▸ Görev talimatı
Lütfen aşağıdaki 28 Şubat konulu yazıdan "Hemfikir miyiz?" sözleriyle başlayıp "imzaların anlamı budur.." sözlerine kadar süren bölümü harfi harfine yeniden yazın.

▸ Alıntı metin
########
Mehmet Tezkan

Mehmet Tezkan

mtezkan@milliyet.com.tr

Tüm Yazıları

Bir haftadır 28 Şubat’la yatıp 28 Şubat’la kalkıyoruz.. Mazisi çok eski olmadığı için herkesin anlatacak bi hikâyesi var.. Bu sebeple laf bitmiyor..
Bitmiyor da soruşturması da bir türlü açılmıyor.. Açılamıyor..
Niye mi?
Bence; ‘ıslak imza’ yüzünden..
Meselenin can alıcı, can yakıcı yönünü Ertuğrul Özkök hatırlattı.. 28 Şubat Kararları’nın altında kimin imzası var?
Cumhurbaşkanı’nın..
Başbakan’ın..
MGK üyesi bakanların..
MGK üyesi olmayan bakanların..
*
İmzacıları bir kenara koyalım..
O kararları; esneterek uygulayanlar, kafasına göre yorumlayanlar, cadı kazanı yaratanlar, tasfiye hareketine girişenler, yasal sınırları aşanlar, fişleme yapanlar, insanları işinden gücünden edenler, hayatlarını karartanlar yok muydu?
Vardı..
Onlardan hesap sorulmasın mı?
Mutlaka sorulsun..
*
28 Şubat’ın öncesi de var sonrası da.. Öncesinde ortam yaratıldı, postmodern darbenin kilometre taşları döşendi.. Hazırlıklar tamamlandı..
28 Şubat günü zaten pilav suyunu çekmişti!..
Sonrası uygulama dönemi.. Can yakma dönemi..
Hemfikir miyiz?
O zaman dönelim 28 Şubat imzacılarına..
Önce MGK’da sonra Bakanlar Kurulu’nda imzalayanlara.. O imzalar, o güne kadar yapılanları meşru hale getirdi, o günden sonra yapılacakları da meşru ilan etti..
Islak imzaların anlamı budur..
*
Çok mu önemli, günün şartlarında atılmıştır.. İmzayı atanlar; ‘askerleri oyalamak için attı, imzayı attılar ama kararları hiç uygulamadılar ki’ denilebilir..
Küçük bi soru; Albay Dursun Çiçek niye hapiste?
Islak imzadan..
Bir soru daha.. AKP’yi ve Fethullah Gülen’i bitirme eylem planı uygulandı mı?
Yooo..
Belki uygulanacaktı ama fırsat bulunamadı!
*
Demem şu.. 28 Şubat’ın üzerine gelin her yönüyle gidelim..
Cımbızlama yapmayalım..
Islak imzacıları masum, ıslak imzacılara imza attıranları hain ilan ederek daha kaç 28 Şubat geçirebiliriz ki..
########
▸ Verilen malzeme
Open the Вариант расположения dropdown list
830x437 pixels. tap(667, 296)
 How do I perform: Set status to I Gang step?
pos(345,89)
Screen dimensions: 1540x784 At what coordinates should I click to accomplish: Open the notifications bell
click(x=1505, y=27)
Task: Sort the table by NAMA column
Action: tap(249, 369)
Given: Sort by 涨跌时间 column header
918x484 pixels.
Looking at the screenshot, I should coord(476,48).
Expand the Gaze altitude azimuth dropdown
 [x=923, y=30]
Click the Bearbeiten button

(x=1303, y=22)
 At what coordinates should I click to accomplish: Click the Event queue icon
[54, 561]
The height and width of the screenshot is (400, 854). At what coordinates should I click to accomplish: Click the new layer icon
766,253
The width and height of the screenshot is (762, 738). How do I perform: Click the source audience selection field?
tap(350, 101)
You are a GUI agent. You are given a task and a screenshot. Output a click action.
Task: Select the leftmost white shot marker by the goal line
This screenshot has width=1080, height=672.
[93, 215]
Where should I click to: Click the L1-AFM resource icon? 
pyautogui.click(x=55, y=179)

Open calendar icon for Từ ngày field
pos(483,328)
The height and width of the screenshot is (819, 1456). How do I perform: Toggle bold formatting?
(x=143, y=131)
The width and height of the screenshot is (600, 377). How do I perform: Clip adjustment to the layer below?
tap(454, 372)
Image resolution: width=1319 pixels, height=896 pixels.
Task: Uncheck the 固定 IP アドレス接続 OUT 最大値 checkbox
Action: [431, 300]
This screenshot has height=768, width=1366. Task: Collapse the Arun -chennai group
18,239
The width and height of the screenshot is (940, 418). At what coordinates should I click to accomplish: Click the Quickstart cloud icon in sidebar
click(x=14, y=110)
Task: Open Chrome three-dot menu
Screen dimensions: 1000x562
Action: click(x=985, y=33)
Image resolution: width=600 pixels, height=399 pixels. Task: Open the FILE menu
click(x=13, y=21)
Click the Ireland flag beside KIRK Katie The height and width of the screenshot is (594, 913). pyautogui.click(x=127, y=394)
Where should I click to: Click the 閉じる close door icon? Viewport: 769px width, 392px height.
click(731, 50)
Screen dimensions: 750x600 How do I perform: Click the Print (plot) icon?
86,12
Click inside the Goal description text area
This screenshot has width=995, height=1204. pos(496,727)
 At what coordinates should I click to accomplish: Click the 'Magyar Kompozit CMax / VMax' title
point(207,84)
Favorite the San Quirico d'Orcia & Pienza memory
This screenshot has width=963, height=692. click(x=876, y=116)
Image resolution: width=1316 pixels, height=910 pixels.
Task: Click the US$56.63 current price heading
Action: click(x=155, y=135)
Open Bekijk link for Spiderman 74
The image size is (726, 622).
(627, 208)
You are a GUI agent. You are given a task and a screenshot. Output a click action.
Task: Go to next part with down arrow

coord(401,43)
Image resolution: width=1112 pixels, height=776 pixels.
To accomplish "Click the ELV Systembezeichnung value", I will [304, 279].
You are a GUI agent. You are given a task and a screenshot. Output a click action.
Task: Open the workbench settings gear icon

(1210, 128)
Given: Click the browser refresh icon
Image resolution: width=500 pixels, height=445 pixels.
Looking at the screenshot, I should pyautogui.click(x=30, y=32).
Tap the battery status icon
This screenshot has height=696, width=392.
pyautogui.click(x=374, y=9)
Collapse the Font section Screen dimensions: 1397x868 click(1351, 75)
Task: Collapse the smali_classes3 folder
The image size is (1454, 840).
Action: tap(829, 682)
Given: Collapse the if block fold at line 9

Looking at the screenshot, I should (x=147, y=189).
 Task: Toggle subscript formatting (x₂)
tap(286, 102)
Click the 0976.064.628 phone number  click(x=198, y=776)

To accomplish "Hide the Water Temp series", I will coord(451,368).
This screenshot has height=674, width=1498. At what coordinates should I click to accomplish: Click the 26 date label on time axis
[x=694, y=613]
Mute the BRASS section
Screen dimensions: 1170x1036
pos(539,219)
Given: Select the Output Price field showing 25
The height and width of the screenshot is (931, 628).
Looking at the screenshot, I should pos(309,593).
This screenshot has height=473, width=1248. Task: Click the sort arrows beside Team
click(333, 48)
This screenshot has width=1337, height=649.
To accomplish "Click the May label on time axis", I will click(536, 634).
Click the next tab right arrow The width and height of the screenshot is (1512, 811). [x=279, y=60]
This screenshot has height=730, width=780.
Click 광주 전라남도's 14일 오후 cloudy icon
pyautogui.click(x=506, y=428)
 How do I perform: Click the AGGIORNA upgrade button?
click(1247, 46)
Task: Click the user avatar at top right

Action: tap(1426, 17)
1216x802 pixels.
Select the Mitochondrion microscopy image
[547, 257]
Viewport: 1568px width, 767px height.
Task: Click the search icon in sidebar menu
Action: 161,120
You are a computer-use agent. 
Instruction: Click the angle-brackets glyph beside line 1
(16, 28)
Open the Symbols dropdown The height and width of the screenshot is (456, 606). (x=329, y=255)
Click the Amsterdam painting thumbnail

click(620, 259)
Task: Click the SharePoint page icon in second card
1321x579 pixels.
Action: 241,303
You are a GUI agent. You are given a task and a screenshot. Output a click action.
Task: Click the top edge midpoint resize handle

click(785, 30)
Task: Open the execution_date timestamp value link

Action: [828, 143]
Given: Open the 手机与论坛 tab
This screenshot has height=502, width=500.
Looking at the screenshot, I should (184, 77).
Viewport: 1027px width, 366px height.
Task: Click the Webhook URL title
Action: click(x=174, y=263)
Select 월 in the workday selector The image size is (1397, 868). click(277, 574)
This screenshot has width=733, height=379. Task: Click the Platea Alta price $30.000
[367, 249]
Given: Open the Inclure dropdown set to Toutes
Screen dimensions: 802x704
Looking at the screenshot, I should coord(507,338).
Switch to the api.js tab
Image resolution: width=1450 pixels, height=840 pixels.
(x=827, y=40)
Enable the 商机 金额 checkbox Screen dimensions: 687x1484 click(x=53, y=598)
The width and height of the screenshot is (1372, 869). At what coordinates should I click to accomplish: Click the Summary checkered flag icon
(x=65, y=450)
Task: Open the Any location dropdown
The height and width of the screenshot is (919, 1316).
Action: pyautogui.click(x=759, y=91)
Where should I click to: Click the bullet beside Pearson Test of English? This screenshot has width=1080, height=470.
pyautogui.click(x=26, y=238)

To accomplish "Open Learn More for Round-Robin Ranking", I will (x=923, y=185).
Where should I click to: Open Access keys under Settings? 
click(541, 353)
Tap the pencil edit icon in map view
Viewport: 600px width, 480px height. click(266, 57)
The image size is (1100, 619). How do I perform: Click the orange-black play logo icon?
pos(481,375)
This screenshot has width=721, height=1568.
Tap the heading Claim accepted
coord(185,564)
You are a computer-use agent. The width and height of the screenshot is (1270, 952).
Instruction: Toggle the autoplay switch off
########
▸ Beklenen yanıt
Hemfikir miyiz?
O zaman dönelim 28 Şubat imzacılarına..
Önce MGK’da sonra Bakanlar Kurulu’nda imzalayanlara.. O imzalar, o güne kadar yapılanları meşru hale getirdi, o günden sonra yapılacakları da meşru ilan etti..
Islak imzaların anlamı budur..